SOURCE TEXT:

_ _ _ _

Strong Justice For Serious Disease

Decline in locations, quality medical care for pregnant PA women?

On Behalf of | May 12, 2016 | Medical Malpractice

Recent trends in healthcare costs consolidation and the effects of government-run healthcare are being felt around Pennsylvania. Of the 124 obstetric clinic that once occupied Pennsylvania, 28 clinics have been lost. Obstetric clinics provide medical care to expecting mothers. What this means for some PA women who are expecting is not favorable for them or their child.

Some areas of the state now have no obstetric unit within 50 miles of them. For women who are in a high-risk pregnancy, this could spell disaster. According to a study released by the University of Minnesota, about 7 percent of rural hospitals around the country closed obstetric units between 2010 and 2014. They closed due to high cost vs. revenue, staffing challenges and declining birth rates. What is scary for women expecting in rural Pennsylvania areas is that there is a direct correlation to distance traveled to care facility and complicated deliveries, prematurity and higher costs of neonatal care.

_ _ _ _

DIRECTIONS:
[1] In the passage on obstetric clinic closures in Pennsylvania, retype the stretch from "On Behalf of" through "or their child.".
[2] According to the passage on obstetric clinic closures in Pennsylvania, why did rural hospitals close their obstetric units?

_ _ _ _

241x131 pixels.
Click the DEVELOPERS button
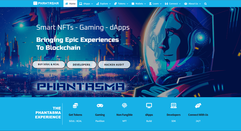click(81, 65)
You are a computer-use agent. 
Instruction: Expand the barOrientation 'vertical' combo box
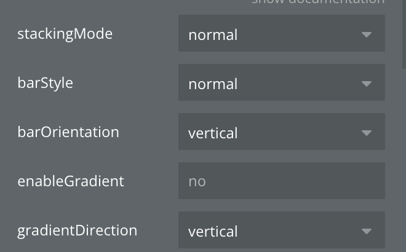[282, 132]
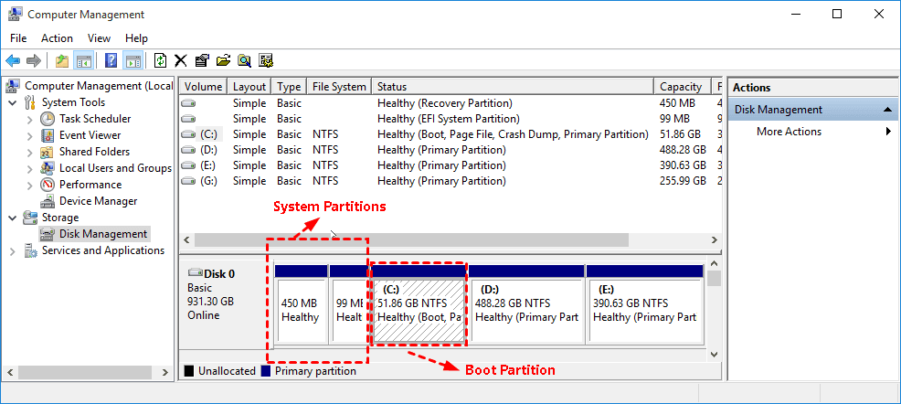Viewport: 901px width, 404px height.
Task: Toggle the Show/Hide Action Pane button
Action: click(x=133, y=61)
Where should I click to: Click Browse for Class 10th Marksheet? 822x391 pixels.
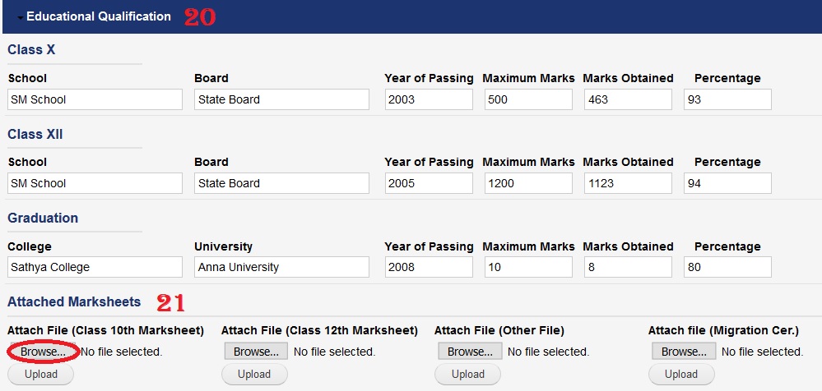click(x=43, y=352)
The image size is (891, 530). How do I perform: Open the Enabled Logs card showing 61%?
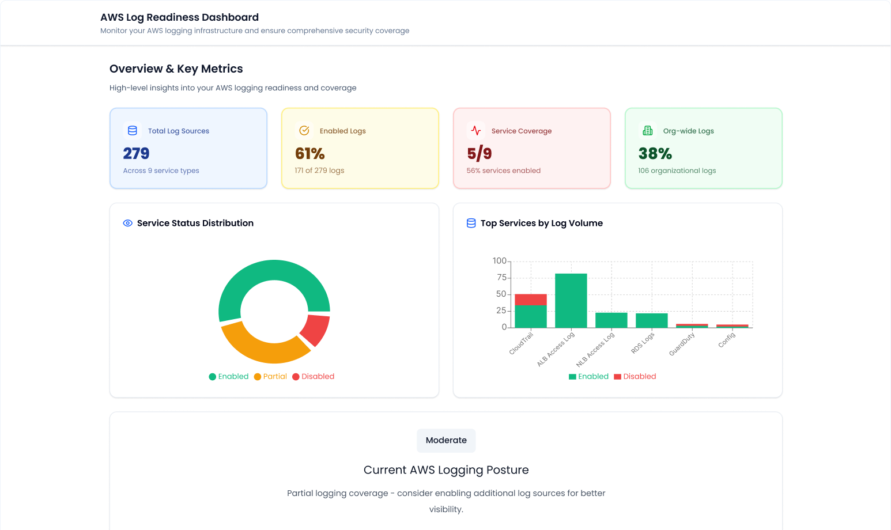[x=360, y=148]
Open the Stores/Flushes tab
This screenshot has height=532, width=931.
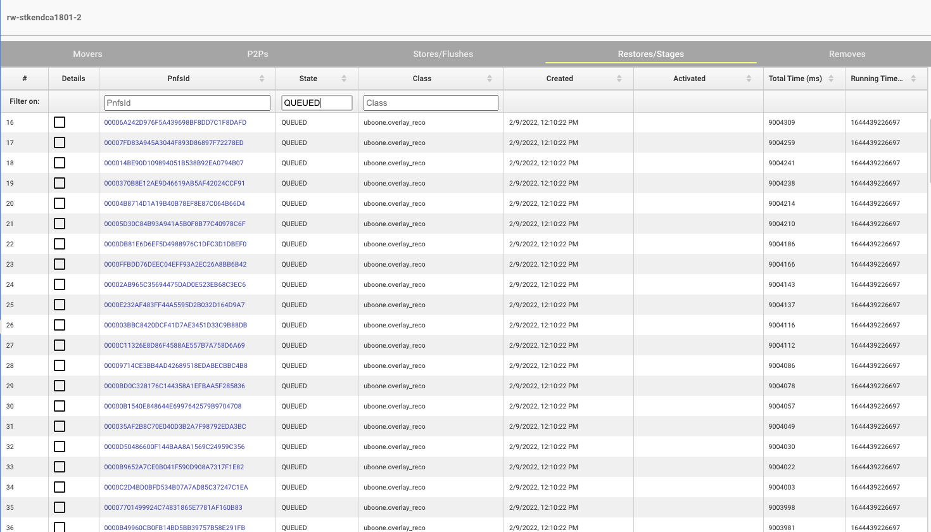click(x=443, y=54)
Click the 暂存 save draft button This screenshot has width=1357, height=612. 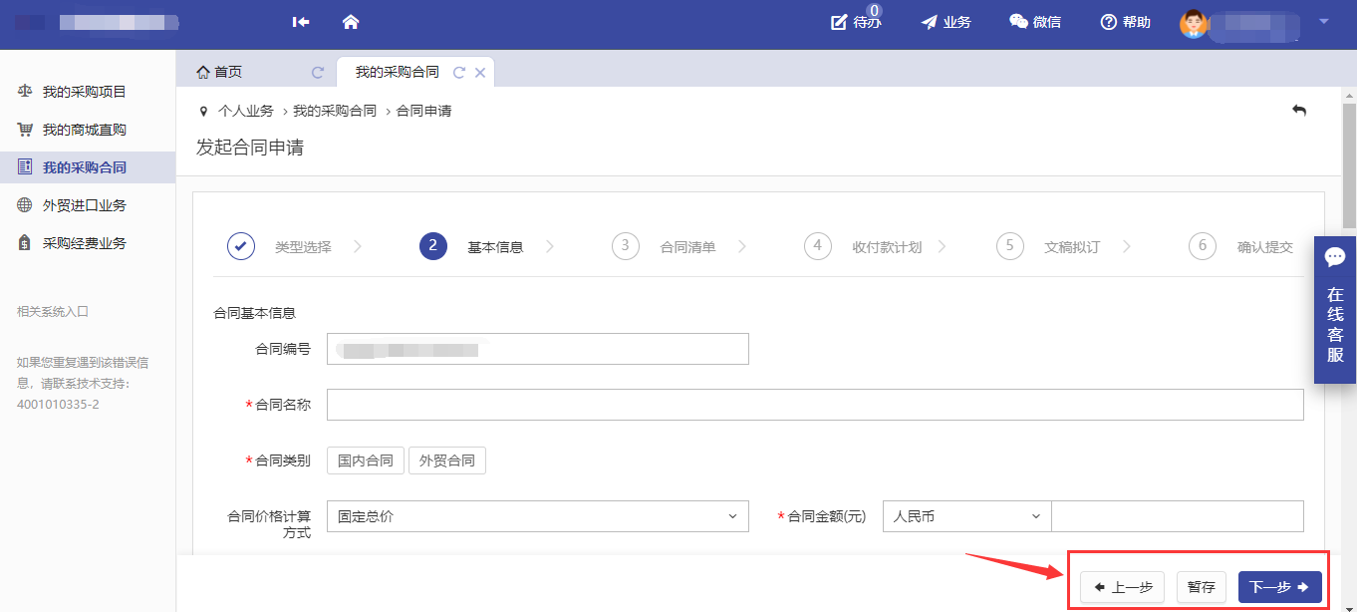[1201, 587]
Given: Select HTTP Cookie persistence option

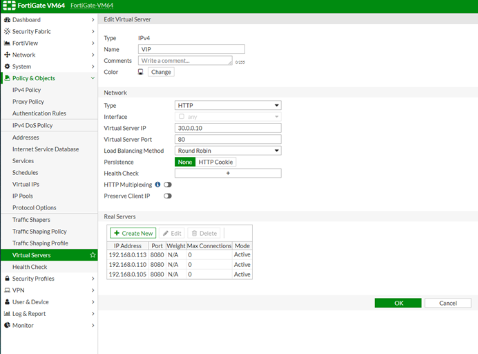Looking at the screenshot, I should (x=216, y=162).
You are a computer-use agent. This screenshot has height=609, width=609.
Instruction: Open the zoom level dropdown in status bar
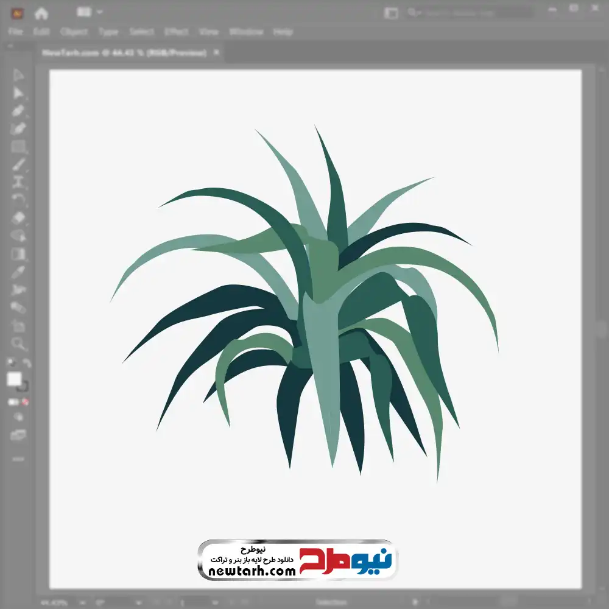tap(83, 603)
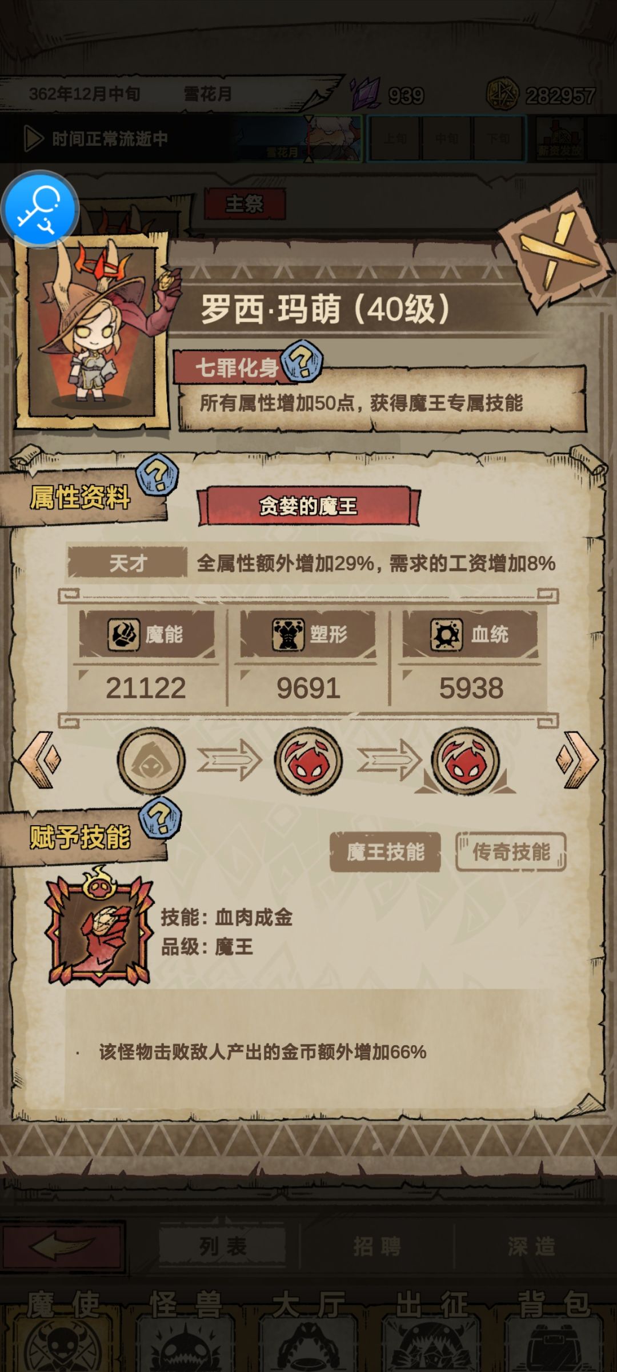Select the middle red demon evolution stage

pyautogui.click(x=309, y=761)
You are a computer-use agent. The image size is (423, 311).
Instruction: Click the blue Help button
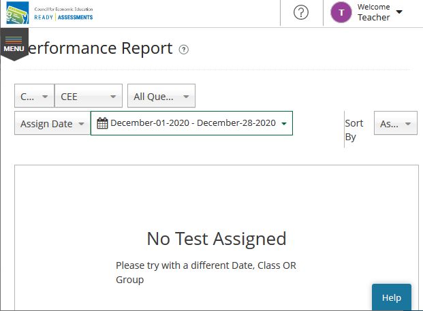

_ _ _ _

EXERCISE RESPONSES:
[1]
On Behalf of | May 12, 2016 | Medical Malpractice

Recent trends in healthcare costs consolidation and the effects of government-run healthcare are being felt around Pennsylvania. Of the 124 obstetric clinic that once occupied Pennsylvania, 28 clinics have been lost. Obstetric clinics provide medical care to expecting mothers. What this means for some PA women who are expecting is not favorable for them or their child.

[2] They closed because of high cost vs. revenue, staffing challenges and declining birth rates.